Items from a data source
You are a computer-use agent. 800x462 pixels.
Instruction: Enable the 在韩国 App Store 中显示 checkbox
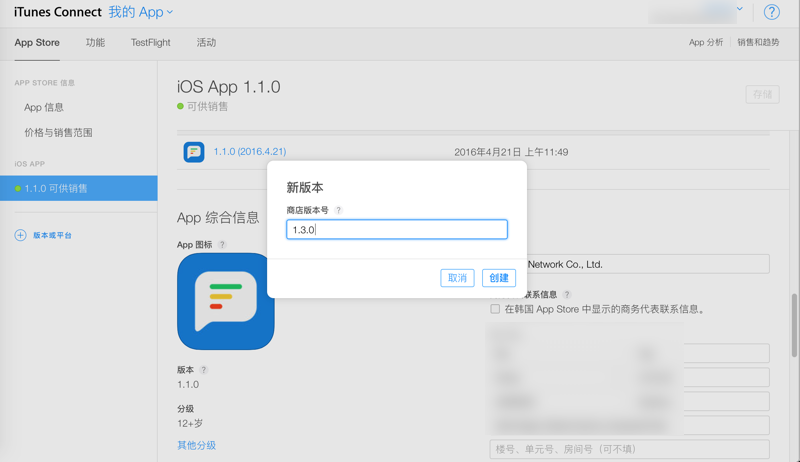point(495,309)
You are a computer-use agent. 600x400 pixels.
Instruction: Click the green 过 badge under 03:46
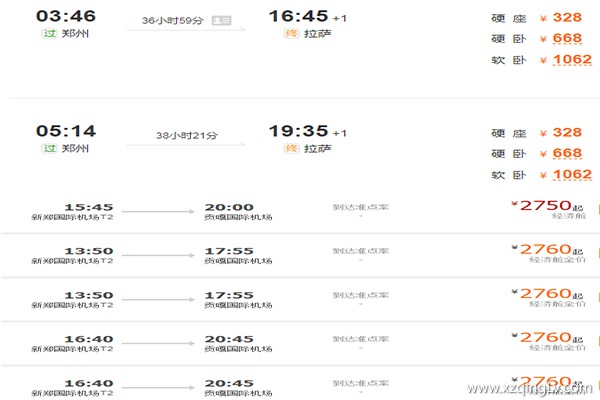pyautogui.click(x=47, y=34)
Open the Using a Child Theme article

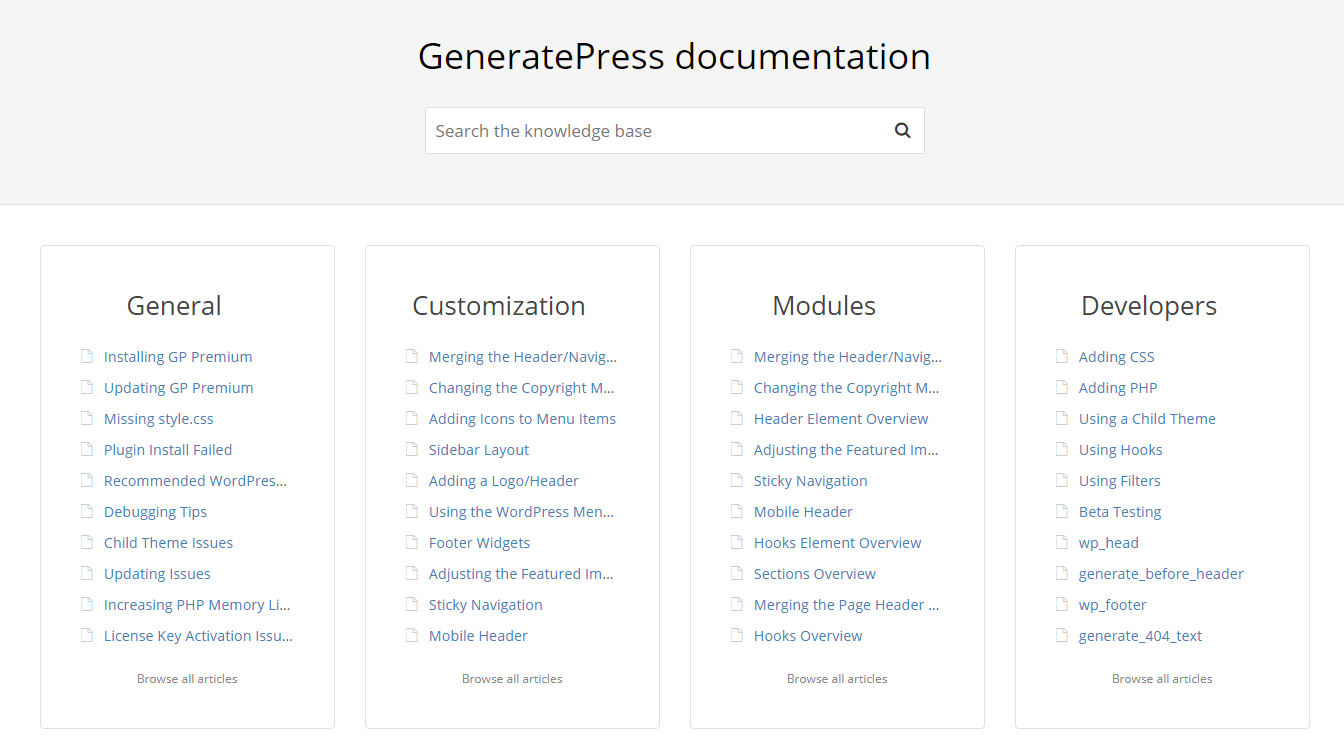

What the task asks. Can you rewrite everything in the data from the line containing "You are a computer-use agent. 600x400 pixels." down to the end, raising each coordinate in the answers by 61 and leaving out the pictures?

Completed exercise.
You are a computer-use agent. 600x400 pixels.
Instruction: Click the green 过 badge under 03:46
pyautogui.click(x=108, y=95)
Open the Using a Child Theme article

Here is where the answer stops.